One of the small touches that made Ultima great in the past was that the NPC’s had normal work/home schedules. It made the game more lifelike when you knew the shopkeeper was only going to be at his shop until 5:00 PM. If you didn’t make it to town in time, you had to find an Inn in which to spend the evening. Those schedules don’t exist in U9, which is a disappointment and an opportunity missed by the programmers to add more atmosphere in a game sorely needing it.
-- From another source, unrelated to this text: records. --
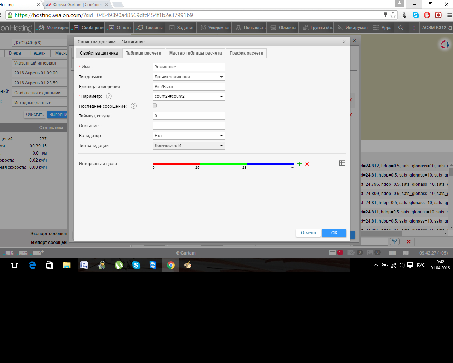The image size is (453, 363).
Task: Click the filter funnel icon
Action: pos(394,241)
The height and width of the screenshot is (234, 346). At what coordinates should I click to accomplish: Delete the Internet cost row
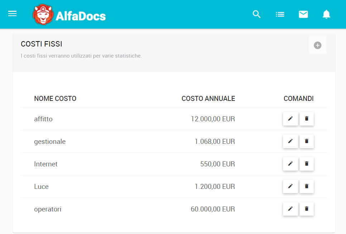point(307,164)
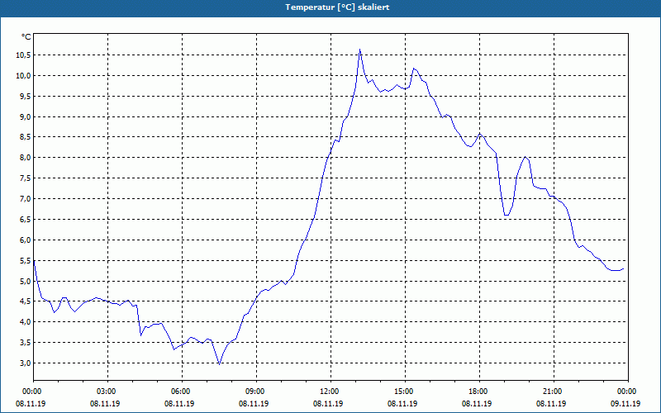
Task: Click the 09:00 time axis label
Action: click(x=255, y=392)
Finally, there are two editions of the game. The regular version and the “Dragon” edition, which contains more reading material as well as the first eight games of the series. Origin did not modify these older games to work with Windows 95 or 98 and these can be very tricky get to run properly. If you want to buy this edition, please know that the classic Ultima VII (both parts 1 and 2), used a proprietary memory manager called Voodoo, which can be extremely difficult to use in a Windows environment. Consider yourself warned.
The Final Cut
Ultima IX: Ascension isn’t a bad game by any means. It has an entertaining premise, beautiful visuals, uplifting music and over 100 hours of gameplay. However, it bears the deep and bloody scars of a product pushed out the door too quickly. U9 should have, and could have, been the final great chapter in what may be the greatest RPG series. But the numerous bugs and the linear plot made this an unfulfilling end to a great story. The Avatar, the consumers and even the programmers on the project deserved a better fate. The final epitaph could read something like this: “Here lies the Avatar. Conquer of worlds and champion of the virtues. Vanquished Mondian, Minax and Exodus. Made peace between the gargoyle and human races. Battled the Guardian across numerous worlds. Killed by bugs while playing Shrine Janitor.”
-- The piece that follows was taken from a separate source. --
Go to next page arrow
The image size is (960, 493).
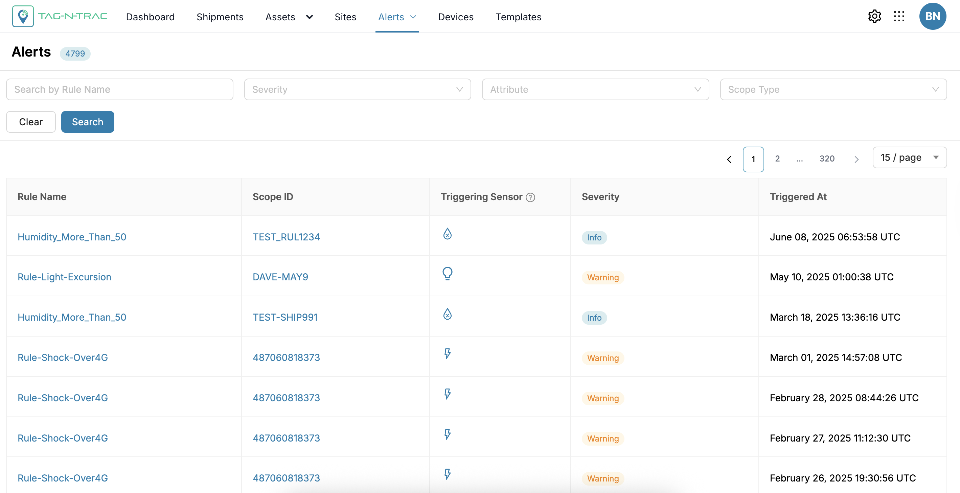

Author’s note: Contrary to the policy of GamesDomain’s Traveller’s Inn and my own personal beliefs about reviewing games, I did not finish U9. Frankly, I just gave up. The long hours of play, combined with the corrupted save game issue and the numerous crashes to desktop just sapped all of the desire for me to go on. While I may try to go back and complete the game after the patch is issued, I could no longer force myself to play. I have over 100 hours of time invested in the game, so I believe that this is an accurate portrayal, but I wanted readers to be aware of all the facts. For those who are reading this and have played U9, I surrendered after visiting Valoria for the first time and having yet another corrupted save game issue.